According to the IRS web site, IRS agents never call and ask for money.
The IRS reminds seniors to remain alert to aggressive and threatening phone calls by criminals impersonating IRS agents. These con artists can sound convincing when they call. They use fake names and bogus IRS identification badge numbers. They may know a lot about their targets, and they usually alter the caller ID to make it look like the IRS is calling.
The victims are told they owe money to the IRS and must pay it promptly through a preloaded debit card or wire transfer. If the victim refuses to cooperate, they are often threatened with arrest. In many cases, the caller becomes hostile and insulting. Alternately, victims may be told they have a refund due to try to trick them into sharing private information. If the phone isn’t answered, the phone scammers often leave an “urgent” call-back request.
If receiving such a call, just hang up, the IRS advises.
In recent years, thousands of people have lost millions of dollars and their personal information to tax scams and fake IRS communication.

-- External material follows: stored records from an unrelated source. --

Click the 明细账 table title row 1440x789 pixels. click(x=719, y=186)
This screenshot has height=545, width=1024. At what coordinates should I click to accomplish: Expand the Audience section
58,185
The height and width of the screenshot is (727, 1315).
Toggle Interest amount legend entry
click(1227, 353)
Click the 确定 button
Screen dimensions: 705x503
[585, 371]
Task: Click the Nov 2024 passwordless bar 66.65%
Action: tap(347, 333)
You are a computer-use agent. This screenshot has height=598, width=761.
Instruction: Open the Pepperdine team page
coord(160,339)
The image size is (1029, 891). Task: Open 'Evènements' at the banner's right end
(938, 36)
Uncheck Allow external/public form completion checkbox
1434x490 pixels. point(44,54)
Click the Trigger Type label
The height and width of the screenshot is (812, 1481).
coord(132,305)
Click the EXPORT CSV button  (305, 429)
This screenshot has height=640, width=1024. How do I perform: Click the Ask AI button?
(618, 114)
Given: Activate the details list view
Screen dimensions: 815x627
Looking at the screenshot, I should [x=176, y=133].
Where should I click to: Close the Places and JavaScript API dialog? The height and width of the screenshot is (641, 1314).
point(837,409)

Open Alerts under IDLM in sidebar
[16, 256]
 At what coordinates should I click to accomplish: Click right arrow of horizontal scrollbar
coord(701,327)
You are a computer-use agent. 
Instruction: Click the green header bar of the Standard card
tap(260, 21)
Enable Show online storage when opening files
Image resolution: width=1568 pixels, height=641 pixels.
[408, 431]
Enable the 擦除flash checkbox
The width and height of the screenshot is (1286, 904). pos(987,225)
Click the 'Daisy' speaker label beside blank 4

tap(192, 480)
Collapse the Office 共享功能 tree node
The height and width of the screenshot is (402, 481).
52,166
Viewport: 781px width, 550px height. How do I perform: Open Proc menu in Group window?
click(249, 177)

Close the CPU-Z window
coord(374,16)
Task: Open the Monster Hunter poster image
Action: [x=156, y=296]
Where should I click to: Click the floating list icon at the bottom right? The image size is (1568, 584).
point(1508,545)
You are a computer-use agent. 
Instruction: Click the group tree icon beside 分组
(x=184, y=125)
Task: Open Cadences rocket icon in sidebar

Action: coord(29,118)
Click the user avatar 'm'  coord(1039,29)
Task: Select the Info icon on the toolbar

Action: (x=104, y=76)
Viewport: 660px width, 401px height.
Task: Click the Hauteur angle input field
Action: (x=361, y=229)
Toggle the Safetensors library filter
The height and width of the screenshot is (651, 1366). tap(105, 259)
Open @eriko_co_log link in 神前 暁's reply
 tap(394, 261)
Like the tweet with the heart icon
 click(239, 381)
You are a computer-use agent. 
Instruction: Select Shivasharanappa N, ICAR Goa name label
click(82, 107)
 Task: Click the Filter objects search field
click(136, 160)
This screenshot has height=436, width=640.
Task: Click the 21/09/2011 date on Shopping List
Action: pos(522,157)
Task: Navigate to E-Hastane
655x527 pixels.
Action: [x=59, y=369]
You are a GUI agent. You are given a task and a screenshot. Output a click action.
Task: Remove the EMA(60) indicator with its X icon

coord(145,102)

Here are four things the scammers often do but the IRS and its authorized PCAs will not do. Any one of these things is a telltale sign of a scam.
The IRS and its authorized private collection agencies will never:
· Call to demand immediate payment using a specific payment method such as a prepaid debit card, gift card or wire transfer. The IRS does not use these methods for tax payments. Generally, the IRS will first mail a bill to any taxpayer who owes taxes. All tax payments should only be made payable to the U.S. Treasury and checks should never be made payable to third parties.
· Threaten to immediately bring in local police or other law-enforcement groups to have the taxpayer arrested for not paying.
· Demand that taxes be paid without giving the taxpayer the opportunity to question or appeal the amount owed.
· Ask for credit or debit card numbers over the phone.
The IRS advises, if you don’t owe taxes:
· Do not give out any information. Hang up immediately.
· Contact the Treasury Inspector General for Tax Administration to report the call. Use their “IRS Impersonation Scam Reporting” web page. You can also call 800-366-4484.
· Report it to the Federal Trade Commission. Use the “FTC Complaint Assistant” on FTC.gov. Please add "IRS Telephone Scam" in the notes.